= Castle of Mós =

Castle in Bragança District, Portugal

The Castle of Mós (Castelo de Mós) is a medieval castle located in the civil parish of Mós, municipality of Torre de Moncorvo, in the Portuguese district of Bragança.

It is classified by IGESPAR as a Site of Public Interest.

Just north of the village, the castle was erected on a vegetation-heavy small hill called the Promenade de Mos, an ancient road axis in the region. There is also another Mos Castle in Mos, Vigo, Galicia.

==History==

===Ancient Times===
Some evidence indicate that early human occupation of the region come from the Early Iron Age.

===The medieval castle===
Although there is little to no information on the founding or early history, the village secured a royal charter from Afonso I o Portugal (1112-1185) in 1162.

Under the reign of Sancho II of Portugal (1248-1279), inquiries in 1258 reported that the county held a third of the tithes from the Church of Santa Maria de Mos for the repair and maintenance of the town's castle. The source of the funds was explained in a letter Alfonso IV of Portugal (1325-1357) states that the sovereign granted the "people of the Church are giving money".

Near the end of the Middle Ages, fighting had depopulated the village and swung favor to the nearby village of Carviçais. During the reign of Fernando, he ended the power of the village and transferred it to Moncorvo Tower.

In the late seventeenth century, Father Carvalho da Costa recorded a similar position, stating that this villa one sees almost hum aruinado Castello delle with his cistern inside, which turns out to be the old village villa of more account. At this stage, the castle had only 90 fires, while in Carviçais neighbor, the only place term 250 were counted.

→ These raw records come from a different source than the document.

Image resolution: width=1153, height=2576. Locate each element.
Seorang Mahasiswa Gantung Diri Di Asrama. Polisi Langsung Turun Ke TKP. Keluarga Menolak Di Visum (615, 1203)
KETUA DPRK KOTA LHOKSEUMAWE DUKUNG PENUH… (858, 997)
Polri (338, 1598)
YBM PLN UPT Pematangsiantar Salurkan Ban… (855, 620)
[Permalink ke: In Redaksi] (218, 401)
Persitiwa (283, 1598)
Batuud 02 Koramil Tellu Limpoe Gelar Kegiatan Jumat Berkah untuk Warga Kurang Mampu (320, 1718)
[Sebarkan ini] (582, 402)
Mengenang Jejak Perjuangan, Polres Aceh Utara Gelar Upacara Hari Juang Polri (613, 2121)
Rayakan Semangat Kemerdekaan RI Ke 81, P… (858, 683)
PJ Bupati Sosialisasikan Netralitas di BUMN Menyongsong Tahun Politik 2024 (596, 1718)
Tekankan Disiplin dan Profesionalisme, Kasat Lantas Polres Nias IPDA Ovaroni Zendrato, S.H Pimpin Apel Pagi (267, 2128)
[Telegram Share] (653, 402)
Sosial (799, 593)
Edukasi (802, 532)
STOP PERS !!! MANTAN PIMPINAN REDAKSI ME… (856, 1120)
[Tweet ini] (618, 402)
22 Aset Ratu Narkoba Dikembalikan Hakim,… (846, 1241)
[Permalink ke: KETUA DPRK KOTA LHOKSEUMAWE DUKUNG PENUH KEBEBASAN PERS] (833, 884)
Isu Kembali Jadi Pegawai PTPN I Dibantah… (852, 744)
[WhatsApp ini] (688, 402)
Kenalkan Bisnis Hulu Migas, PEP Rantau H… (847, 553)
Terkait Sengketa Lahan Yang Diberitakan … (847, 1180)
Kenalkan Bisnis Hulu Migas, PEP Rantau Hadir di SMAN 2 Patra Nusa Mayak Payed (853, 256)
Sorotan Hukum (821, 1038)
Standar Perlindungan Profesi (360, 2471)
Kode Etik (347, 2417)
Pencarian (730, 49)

===Nineteenth Century to the Modern Day===
In the nineteenth century, the Municipality of Mos was abolished and integrated in the municipality of Torre de Moncorvo.
The castle remains are classified as Public Interest Property by decree published on 20 October 1955. In the 1960s part of the medieval wall collapsed, registering a particular construction on a walled section. At the time, it was felt the intervention of the government by the action of DGEMN, through the reconstruction of a section of the wall and work in the surrounding area (1963).
Currently there remain only traces of some sections of wall with addorsed dwelling houses. Outside the walls stand out the Church of Santa Maria and the pillory.

==Characteristics==
The small castle has site design with oval format in the Romanesque style. The wall in shale rock girl is torn south through the door, communicating with the outskirts of the medieval village and the paths towards Freixo de Espada a Cinta, Alva, Moncorvo and Miranda Tower. Internally, the village is structured around the Straight Street, which defined a north-south axis. Extra walls were erected the Church of Santa Maria and on the opposite side, opposite to the castle gate, the square with the Town Hall and the pillory.
The type of Mos village organization reveals a similar pattern to the Freixo de Espada a Cinta, and the Castle of Alva. Respect to Castle of Freixo de Espada a Cinta, roars and Alva, with which it has affinities, the Mos is the only one with the Church of Santa Maria located on the opposite side off developed opposite the main gate of the fence.